**TO BE DONE**:
Copy out every line of the material below without changing a single character.

**DATA SHOWN**:
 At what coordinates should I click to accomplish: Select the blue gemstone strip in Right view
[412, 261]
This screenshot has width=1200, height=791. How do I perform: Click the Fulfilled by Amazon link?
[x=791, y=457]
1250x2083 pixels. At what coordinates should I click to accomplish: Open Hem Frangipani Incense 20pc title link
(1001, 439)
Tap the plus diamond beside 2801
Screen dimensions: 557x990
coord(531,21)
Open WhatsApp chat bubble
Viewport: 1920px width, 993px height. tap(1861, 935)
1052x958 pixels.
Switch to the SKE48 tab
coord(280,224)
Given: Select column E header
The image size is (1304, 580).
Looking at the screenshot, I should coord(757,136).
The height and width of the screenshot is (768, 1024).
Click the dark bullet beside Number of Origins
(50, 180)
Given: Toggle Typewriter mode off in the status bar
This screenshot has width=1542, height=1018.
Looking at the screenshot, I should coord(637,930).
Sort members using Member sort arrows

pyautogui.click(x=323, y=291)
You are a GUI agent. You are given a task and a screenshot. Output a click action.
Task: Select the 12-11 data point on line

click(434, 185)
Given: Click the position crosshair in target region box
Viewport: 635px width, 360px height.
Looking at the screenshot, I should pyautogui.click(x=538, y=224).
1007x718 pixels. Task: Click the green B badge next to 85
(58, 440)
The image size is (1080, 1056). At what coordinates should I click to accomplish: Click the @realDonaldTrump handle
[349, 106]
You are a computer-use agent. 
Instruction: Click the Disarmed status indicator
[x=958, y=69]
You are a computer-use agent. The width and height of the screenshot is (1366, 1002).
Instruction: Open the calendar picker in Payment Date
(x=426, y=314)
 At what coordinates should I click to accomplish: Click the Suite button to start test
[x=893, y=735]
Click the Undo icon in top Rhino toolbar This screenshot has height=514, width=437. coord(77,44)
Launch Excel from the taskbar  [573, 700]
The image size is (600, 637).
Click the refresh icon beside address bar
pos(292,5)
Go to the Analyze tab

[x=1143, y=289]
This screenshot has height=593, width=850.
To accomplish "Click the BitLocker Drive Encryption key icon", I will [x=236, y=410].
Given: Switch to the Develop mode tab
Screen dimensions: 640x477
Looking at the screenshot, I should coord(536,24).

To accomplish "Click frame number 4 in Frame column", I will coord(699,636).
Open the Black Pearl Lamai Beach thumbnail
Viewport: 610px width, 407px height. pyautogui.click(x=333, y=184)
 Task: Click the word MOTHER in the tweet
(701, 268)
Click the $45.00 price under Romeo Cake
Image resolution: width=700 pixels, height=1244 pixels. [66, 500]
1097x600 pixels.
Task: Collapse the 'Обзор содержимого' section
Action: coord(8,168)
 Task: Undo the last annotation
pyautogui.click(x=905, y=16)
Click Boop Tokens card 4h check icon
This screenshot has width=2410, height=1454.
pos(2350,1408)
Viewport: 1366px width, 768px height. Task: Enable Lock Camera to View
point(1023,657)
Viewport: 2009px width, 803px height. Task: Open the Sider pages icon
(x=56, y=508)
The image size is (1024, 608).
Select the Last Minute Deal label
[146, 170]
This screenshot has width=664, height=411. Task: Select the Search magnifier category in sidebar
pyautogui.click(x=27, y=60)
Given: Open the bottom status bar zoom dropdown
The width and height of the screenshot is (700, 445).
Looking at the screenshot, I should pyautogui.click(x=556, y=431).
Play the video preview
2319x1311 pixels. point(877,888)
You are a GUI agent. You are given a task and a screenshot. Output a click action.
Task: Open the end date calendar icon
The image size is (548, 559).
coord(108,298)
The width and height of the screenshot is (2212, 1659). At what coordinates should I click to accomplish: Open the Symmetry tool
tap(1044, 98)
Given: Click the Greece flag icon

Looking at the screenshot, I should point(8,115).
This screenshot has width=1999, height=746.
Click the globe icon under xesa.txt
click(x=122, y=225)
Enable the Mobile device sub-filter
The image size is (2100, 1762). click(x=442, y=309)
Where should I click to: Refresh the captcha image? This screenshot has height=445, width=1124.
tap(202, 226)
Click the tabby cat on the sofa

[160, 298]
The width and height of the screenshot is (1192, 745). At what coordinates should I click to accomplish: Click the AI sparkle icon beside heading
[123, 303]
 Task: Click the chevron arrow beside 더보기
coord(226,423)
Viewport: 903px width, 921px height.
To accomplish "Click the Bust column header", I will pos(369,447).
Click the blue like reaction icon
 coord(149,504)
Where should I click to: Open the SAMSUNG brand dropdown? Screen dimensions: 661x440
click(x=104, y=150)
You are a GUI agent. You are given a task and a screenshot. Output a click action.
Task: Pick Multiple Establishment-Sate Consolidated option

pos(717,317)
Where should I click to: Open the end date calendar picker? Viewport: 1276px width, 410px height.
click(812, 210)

**EXERCISE RESULT**:
 At what coordinates should I click to accomplish: Select the blue gemstone strip in Right view
[412, 261]
This screenshot has width=1200, height=791. How do I perform: Click the Fulfilled by Amazon link?
[x=791, y=457]
1250x2083 pixels. At what coordinates should I click to accomplish: Open Hem Frangipani Incense 20pc title link
(1001, 439)
Tap the plus diamond beside 2801
Screen dimensions: 557x990
coord(531,21)
Open WhatsApp chat bubble
Viewport: 1920px width, 993px height. tap(1861, 935)
1052x958 pixels.
Switch to the SKE48 tab
coord(280,224)
Given: Select column E header
The image size is (1304, 580).
Looking at the screenshot, I should coord(757,136).
The height and width of the screenshot is (768, 1024).
Click the dark bullet beside Number of Origins
(50, 180)
Given: Toggle Typewriter mode off in the status bar
This screenshot has width=1542, height=1018.
Looking at the screenshot, I should coord(637,930).
Sort members using Member sort arrows

pyautogui.click(x=323, y=291)
You are a GUI agent. You are given a task and a screenshot. Output a click action.
Task: Select the 12-11 data point on line

click(434, 185)
Given: Click the position crosshair in target region box
Viewport: 635px width, 360px height.
Looking at the screenshot, I should pyautogui.click(x=538, y=224).
1007x718 pixels. Task: Click the green B badge next to 85
(58, 440)
The image size is (1080, 1056). At what coordinates should I click to accomplish: Click the @realDonaldTrump handle
[349, 106]
You are a computer-use agent. 
Instruction: Click the Disarmed status indicator
[x=958, y=69]
You are a computer-use agent. The width and height of the screenshot is (1366, 1002).
Instruction: Open the calendar picker in Payment Date
(x=426, y=314)
 At what coordinates should I click to accomplish: Click the Suite button to start test
[x=893, y=735]
Click the Undo icon in top Rhino toolbar This screenshot has height=514, width=437. coord(77,44)
Launch Excel from the taskbar  [573, 700]
The image size is (600, 637).
Click the refresh icon beside address bar
pos(292,5)
Go to the Analyze tab

[x=1143, y=289]
This screenshot has height=593, width=850.
To accomplish "Click the BitLocker Drive Encryption key icon", I will [x=236, y=410].
Given: Switch to the Develop mode tab
Screen dimensions: 640x477
Looking at the screenshot, I should coord(536,24).

To accomplish "Click frame number 4 in Frame column", I will coord(699,636).
Open the Black Pearl Lamai Beach thumbnail
Viewport: 610px width, 407px height. pyautogui.click(x=333, y=184)
 Task: Click the word MOTHER in the tweet
(701, 268)
Click the $45.00 price under Romeo Cake
Image resolution: width=700 pixels, height=1244 pixels. [66, 500]
1097x600 pixels.
Task: Collapse the 'Обзор содержимого' section
Action: coord(8,168)
 Task: Undo the last annotation
pyautogui.click(x=905, y=16)
Click Boop Tokens card 4h check icon
This screenshot has width=2410, height=1454.
pos(2350,1408)
Viewport: 1366px width, 768px height. Task: Enable Lock Camera to View
point(1023,657)
Viewport: 2009px width, 803px height. Task: Open the Sider pages icon
(x=56, y=508)
The image size is (1024, 608).
Select the Last Minute Deal label
[146, 170]
This screenshot has width=664, height=411. Task: Select the Search magnifier category in sidebar
pyautogui.click(x=27, y=60)
Given: Open the bottom status bar zoom dropdown
The width and height of the screenshot is (700, 445).
Looking at the screenshot, I should pyautogui.click(x=556, y=431).
Play the video preview
2319x1311 pixels. point(877,888)
You are a GUI agent. You are given a task and a screenshot. Output a click action.
Task: Open the end date calendar icon
The image size is (548, 559).
coord(108,298)
The width and height of the screenshot is (2212, 1659). At what coordinates should I click to accomplish: Open the Symmetry tool
tap(1044, 98)
Given: Click the Greece flag icon

Looking at the screenshot, I should point(8,115).
This screenshot has width=1999, height=746.
Click the globe icon under xesa.txt
click(x=122, y=225)
Enable the Mobile device sub-filter
The image size is (2100, 1762). click(x=442, y=309)
Where should I click to: Refresh the captcha image? This screenshot has height=445, width=1124.
tap(202, 226)
Click the tabby cat on the sofa

[160, 298]
The width and height of the screenshot is (1192, 745). At what coordinates should I click to accomplish: Click the AI sparkle icon beside heading
[123, 303]
 Task: Click the chevron arrow beside 더보기
coord(226,423)
Viewport: 903px width, 921px height.
To accomplish "Click the Bust column header", I will pos(369,447).
Click the blue like reaction icon
 coord(149,504)
Where should I click to: Open the SAMSUNG brand dropdown? Screen dimensions: 661x440
click(x=104, y=150)
You are a GUI agent. You are given a task and a screenshot. Output a click action.
Task: Pick Multiple Establishment-Sate Consolidated option

pos(717,317)
Where should I click to: Open the end date calendar picker? Viewport: 1276px width, 410px height.
click(812, 210)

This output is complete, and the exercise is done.